-- SUPPLIED MATERIAL start --

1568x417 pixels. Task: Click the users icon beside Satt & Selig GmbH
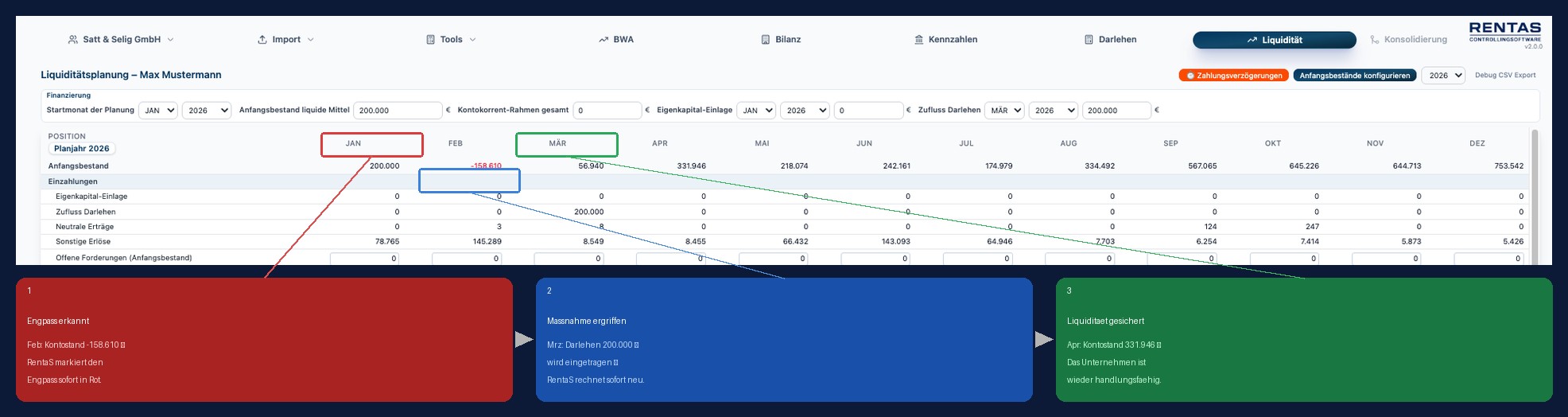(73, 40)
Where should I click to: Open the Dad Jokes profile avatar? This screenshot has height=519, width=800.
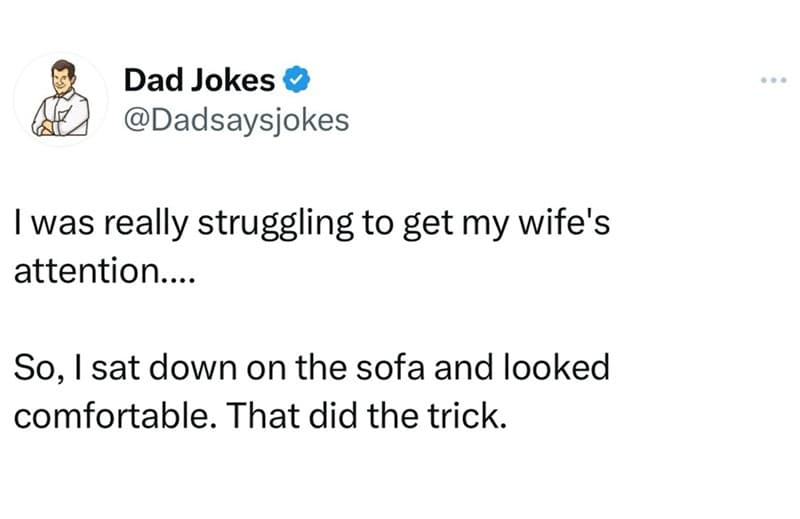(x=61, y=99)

-- SUPPLIED MATERIAL end --
-- SUPPLIED MATERIAL start --

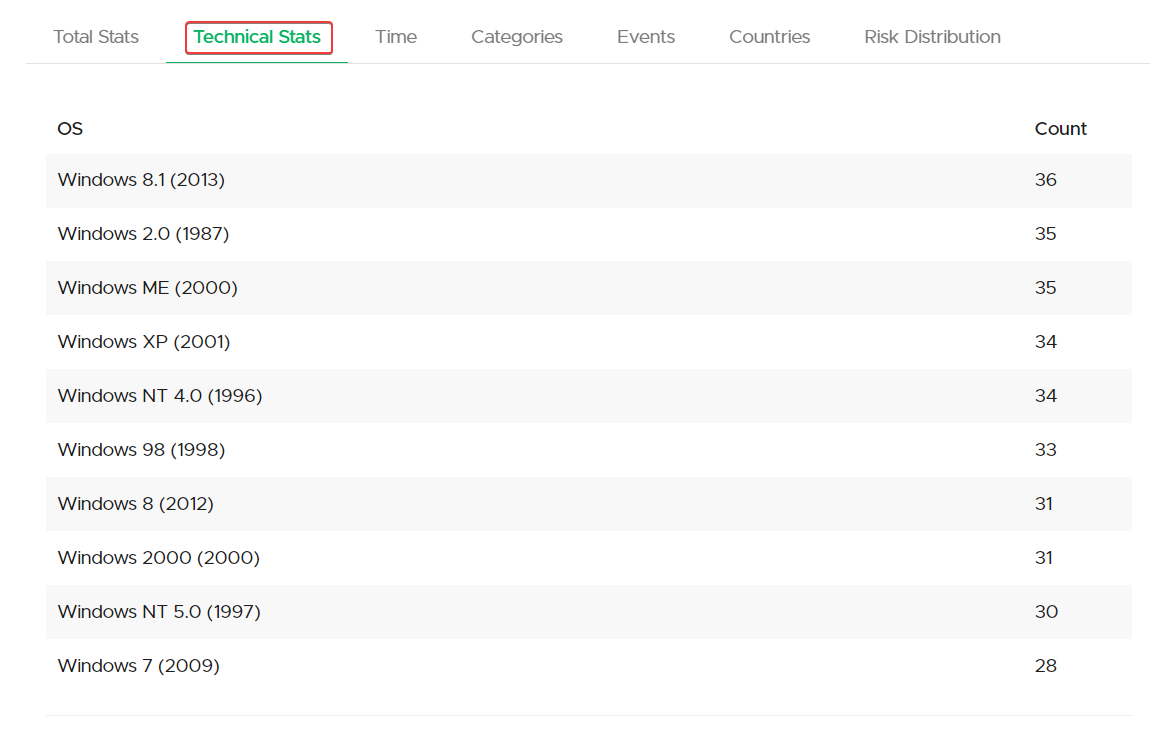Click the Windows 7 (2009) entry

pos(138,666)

-- SUPPLIED MATERIAL end --

- **SHORT TASK**: Can you retype the stretch of the items that starts with the line containing "1568x417 pixels. Task: Click" and ends with the line containing "(x=61, y=99)", both included, with the pictures left out?

- **TASK RESULT**:
1568x417 pixels. Task: Click the users icon beside Satt & Selig GmbH
(73, 40)
Where should I click to: Open the Dad Jokes profile avatar? This screenshot has height=519, width=800.
(x=61, y=99)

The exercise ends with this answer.